Roanoke Times Copyright (c) 1995, Landmark Communications, Inc. DATE: SUNDAY, March 27, 1994 TAG: 9403270058 SECTION: NATIONAL/INTERNATIONAL PAGE: A-1 EDITION: METRO SOURCE: Newsday DATELINE: WASHINGTON LENGTH: Long
Just after Hillary Rodham Clinton moved into the White House last year, she announced a smoking ban in the executive mansion.
That proved to be an opening volley in what has become an aggressive effort by the Clinton administration and its congressional allies to curb public smoking and toughen regulation of tobacco products.
Where once the tobacco lobby could focus on protecting its federal crop subsidies and fending off pesky surgeons general - and their annual reports on the health risks of smoking - the $50 billion-a-year industry now is in an all-out struggle for its political life.
Last week alone, the Labor Department announced its intention to seek a sweeping ban on smoking in the workplace; a House subcommittee voted to help finance health care reforms by raising the federal tax on cigarettes by $1.25 a pack; and the head of the Food and Drug Administration told a House hearing that his agency may eventually decide to regulate cigarettes as a drug, perhaps ordering reductions in the amount of nicotine allowed in the product.
"This concerted assault on one industry hasn't been accidental," said Thomas Lauria, a spokesman for the Tobacco Institute, an industry group. "The White House is predisposed toward disliking the tobacco industry."
"There is no formal task force [within the administration] to fight against the smoking lobby that I know of," said an Environmental Protection Agency official. But, he said, "Cabinet members talk among themselves all the time."
The Defense Department earlier this month banned smoking in military workplaces, an action that anti-smoking activists described as the most comprehensive ban yet imposed by a federal agency or business. The ban affects 2.6 million uniformed and civilian personnel in hundreds of installations worldwide.
In another federal action, the Justice Department's antitrust division is investigating whether tobacco companies conspired to keep off the market cigarettes that are less likely to cause fires.
And Surgeon General Joycelyn Elders has mounted a campaign against tobacco advertising she says is aimed at the young, notably the Joe Camel cartoon ads of R.J. Reynolds Tobacco Co.

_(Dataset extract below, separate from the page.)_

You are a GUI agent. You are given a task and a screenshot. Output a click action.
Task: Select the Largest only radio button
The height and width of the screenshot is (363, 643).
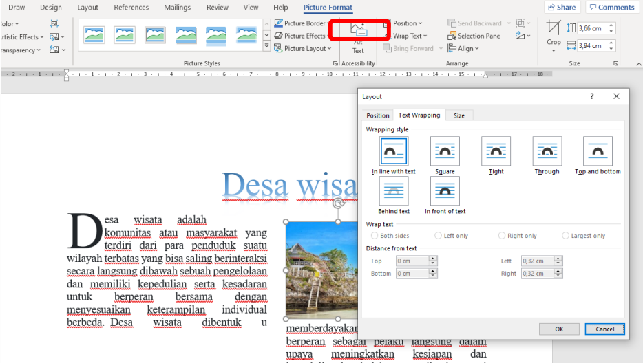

The EPA helped trigger the tougher scrutiny of tobacco when it issued a report last year that declared secondhand tobacco smoke to be a cancer-causing agent, producing as many as 300,000 respiratory illnesses in children and 3,000 lung-cancer deaths each year. The tobacco industry has strongly disputed the EPA's findings and sought to block release of the damaging report.

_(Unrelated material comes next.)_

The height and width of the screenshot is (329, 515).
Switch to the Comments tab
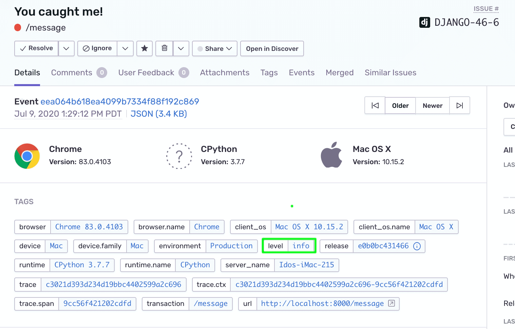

The report, drafted during the Bush administration, helped "raise issues of significant public health interest for which there had to be a federal government policy response," said Scott Ballin of the Coalition on Smoking or Health, an umbrella group of health organizations. "I think we are starting to see that response."
Rep. James Clyburn, D-S.C., a tobacco industry supporter, said the view is becoming more common on Capitol Hill that "the tobacco industry and all who make up that industry can be bashed and battered with impunity, and that the consequences for all those whose livelihoods depend on this industry do not matter because the anti-smoking cause is just."

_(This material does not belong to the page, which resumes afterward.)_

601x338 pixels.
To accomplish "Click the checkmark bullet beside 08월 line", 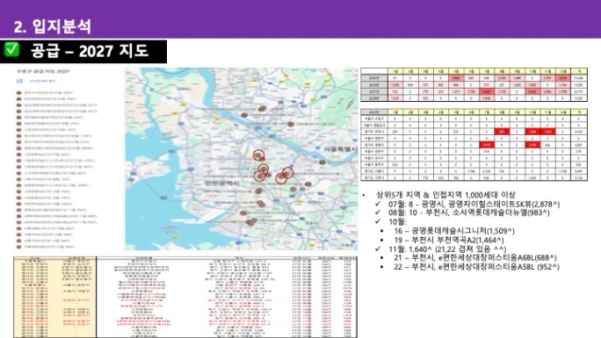I will tap(379, 212).
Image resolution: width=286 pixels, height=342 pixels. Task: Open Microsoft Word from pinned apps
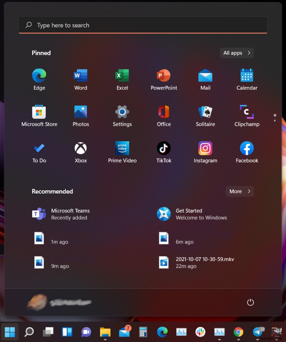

That cause, which has gained momentum for years through smoking bans and restrictions in local communities, now has become a ripe political factor in Washington as well. The patchwork of local legislation on smoking may soon be overtaken by more sweeping federal rules or laws that reach into every hamlet in the land.
While the Labor Department proposal to ban workplace smoking could take two years or more to work its way through the regulatory maze, pending bills in Congress might accomplish essentially the same goals more quickly.
Rep. Henry Waxman, D-Calif., is pushing a "smoke-free environment" bill that would make virtually all commercial buildings smoke-free, including restaurants, bars and work sites. Waxman had intended to take up the bill last week in his subcommittee on health and the environment. But Waxman canceled the session when it became clear he might not have enough votes to get his bill out of committee. Waxman said Friday that he is talking to subcommittee members about some changes to the bill, which he declined to discuss.
One of the members Waxman must woo is Rep. Edolphus Towns, D-N.Y., who, with $20,000 in tobacco industry campaign donations in the last election cycle, was one of its biggest beneficiaries and who is said by congressional staffers to be leaning against the bill. Towns could not be reached for comment.
While the tobacco industry can be expected to mount a major effort to block Waxman's bill and a companion measure in the Senate sponsored by Sen. Frank Lautenberg, D-N.J., Democratic congressional aides and anti-smoking advocates are predicting eventual passage, perhaps even this year.
"I think there is a reasonable likelihood this year" that the bill will pass Congress, said John Banzhaf, executive director of Action on Smoking and Health, an anti-smoking group. Banzhaf's group brought suit against the Labor Department's Occupational Safety and Health Administration to spur action on the proposed workplace smoking rule.
While tobacco state lawmakers, including Sen. Jesse Helms, R-N.C., still have considerable power, the balance may be shifting. "The tobacco growers have far less clout than they used to," Banzhaf said.